• [GOAL OF THE EXERCISE]:
A faithful transcription of all the entries below is needed, without the pictures.

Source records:

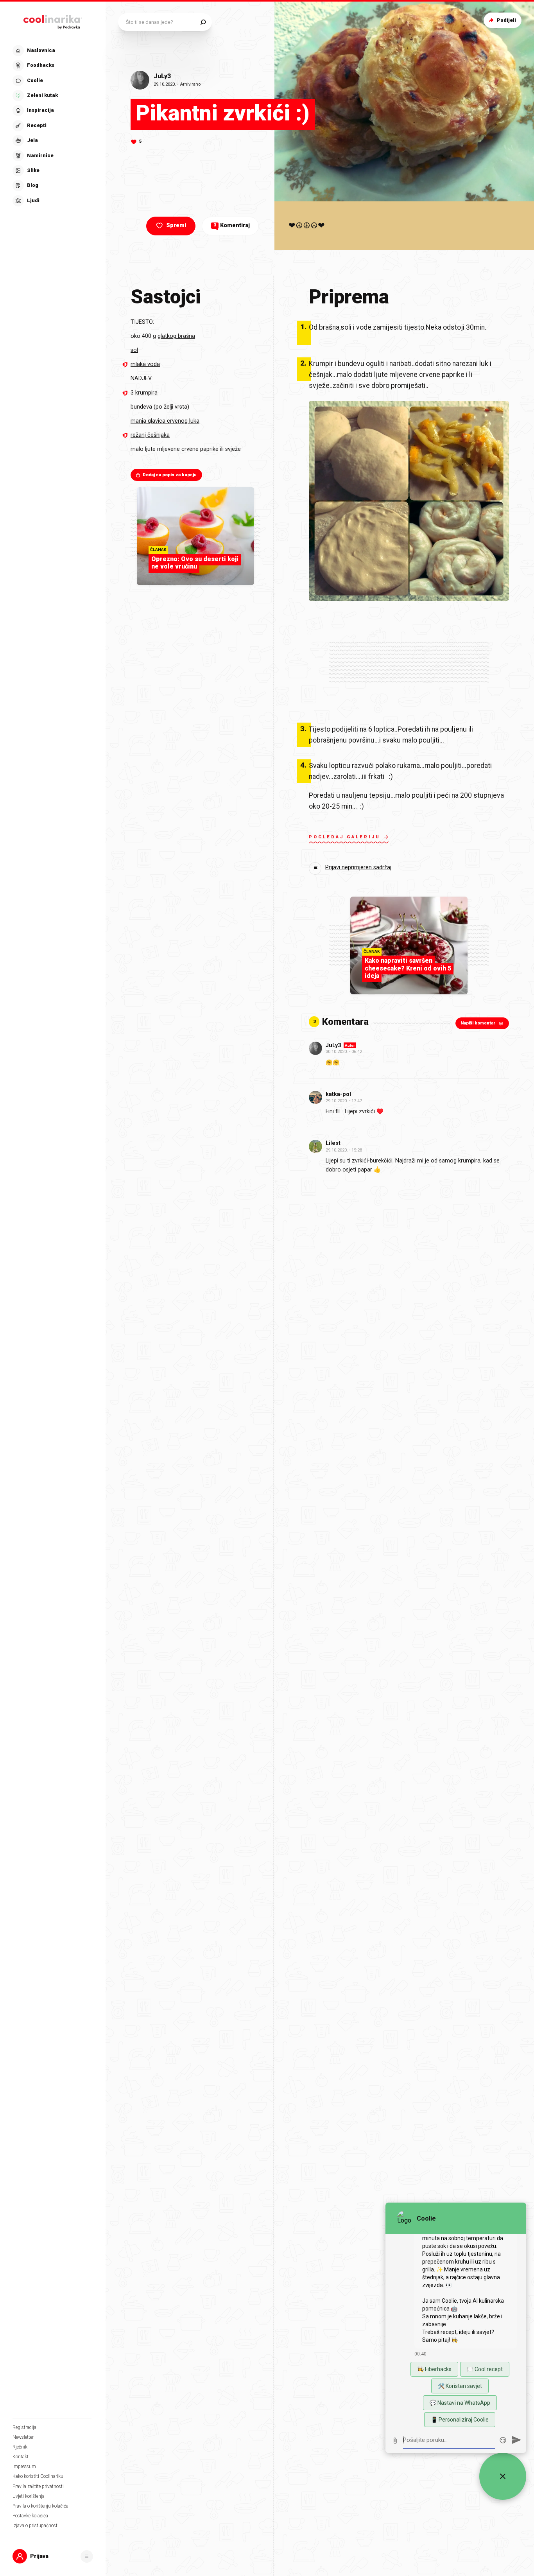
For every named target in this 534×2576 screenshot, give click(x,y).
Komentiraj (231, 225)
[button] (52, 125)
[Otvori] (87, 2556)
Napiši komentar (478, 1023)
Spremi (176, 225)
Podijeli (506, 20)
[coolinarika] (52, 20)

• [EXPECTED OUTPUT]:
For every named target in this 534×2576 screenshot, give click(x,y).
Komentiraj (231, 225)
[button] (52, 125)
[Otvori] (87, 2556)
Napiši komentar (478, 1023)
Spremi (176, 225)
Podijeli (506, 20)
[coolinarika] (52, 20)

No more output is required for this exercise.